La situation s'est un peu tendue en milieu de journée avec l'intervention des forces de l'ordre tentant d'empêcher dans le centre-ouest de la France l'avancée d'un convoi d'agriculteurs vers le marché de Rungis, le plus grand du monde, au sud de Paris.
Ce convoi de 200 tracteurs parti d'Agen (sud-ouest) continue, à l'appel d'un syndicat minoritaire, la Coordination rurale, d'avancer vers le poumon alimentaire de la région parisienne, protégé par des blindés de gendarmerie à la demande du gouvernement. Le puissant syndicat agricole FNSEA, majoritaire, s'est désolidarisé de cette action.
Sur l'A1, l'A4, l'A6, l'A13.... des agriculteurs ont passé la nuit dans leur tracteur après avoir entamé lundi le blocage d'autoroutes à proximité de la capitale.

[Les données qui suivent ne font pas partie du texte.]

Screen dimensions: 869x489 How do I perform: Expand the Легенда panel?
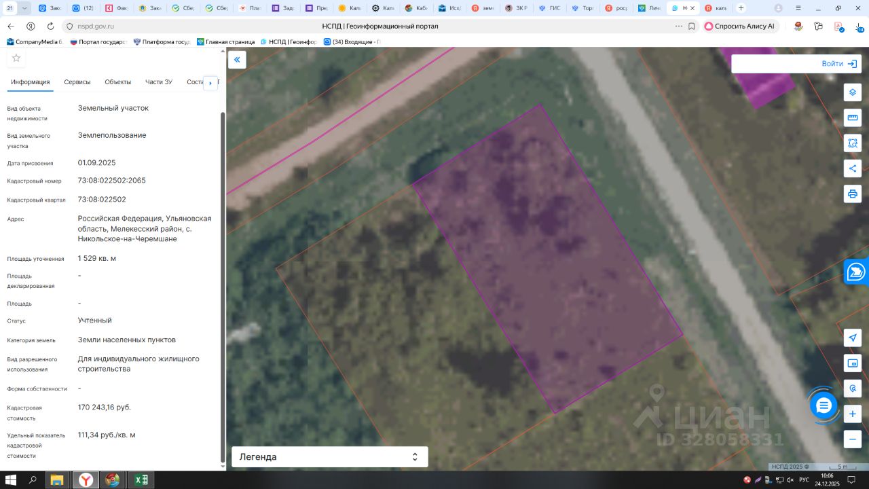coord(329,457)
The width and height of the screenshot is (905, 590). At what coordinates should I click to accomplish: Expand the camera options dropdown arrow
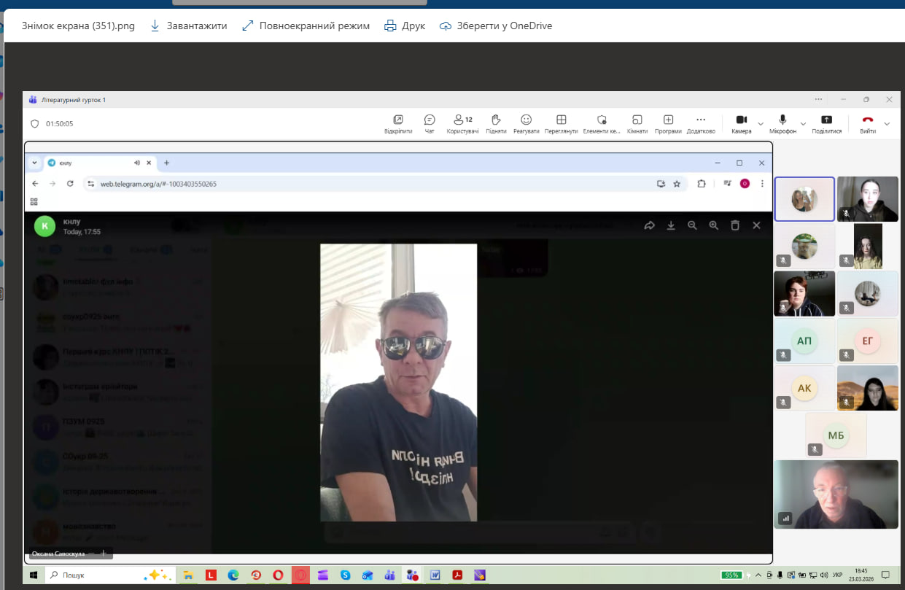(761, 124)
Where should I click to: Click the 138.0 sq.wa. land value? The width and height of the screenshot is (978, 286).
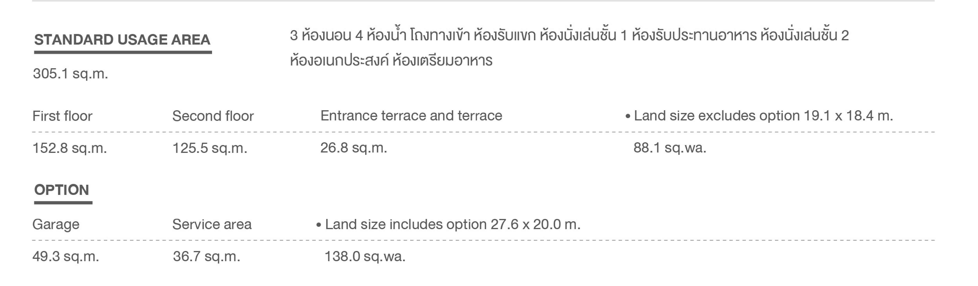365,257
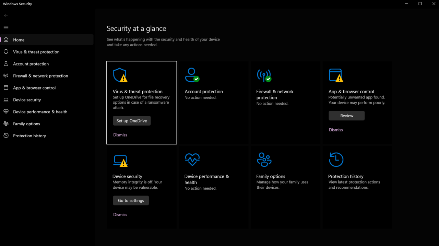Screen dimensions: 439x246
Task: Click the App & browser control warning icon
Action: (336, 75)
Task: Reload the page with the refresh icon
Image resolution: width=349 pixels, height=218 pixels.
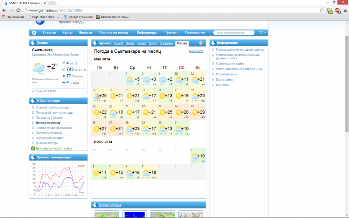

Les nouvelles mesures ne convainquent pas
Le Premier ministre a promis mardi aux agriculteurs "d'être au rendez-vous" pour répondre à leur malaise. Gabriel Attal a défendu lors de sa déclaration de politique générale à l'Assemblée nationale une "exception agricole française".
Enumérant plusieurs des mesures destinées à faciliter la vie des exploitants déjà annoncées, il a rappelé que la crise agricole ne serait pas réglée "en quelques jours". Mais il est prêt à "aller plus loin", promettant par exemple que les aides européennes de la Politique agricole commune (PAC) seraient versées "d'ici le 15 mars" et des aides fiscales supplémentaires pour les éleveurs.
"Il ne répond absolument pas à nos attentes! On aurait aimé par exemple qu'il annonce (la suppression) des droits de succession agricoles", a indiqué le président de la Coordination rurale du Lot-et-Garonne, Serge Bousquet-Cassagne.
Assurant être "remotivé" par le fait d'avoir été "berné" par le gouvernement, il était en route pour rejoindre le convoi de 200 tracteurs qui, parti d'Agen sous l'étendard de la Coordination rurale, prévoit de rejoindre le marché de Rungis, poumon alimentaire de l'Ile-de-France, après une nuit entre Vierzon et Orléans. Après avoir été bloqué à plusieurs reprises par les forces de l'ordre, le convoi reste surveillé de près par les gendarmes.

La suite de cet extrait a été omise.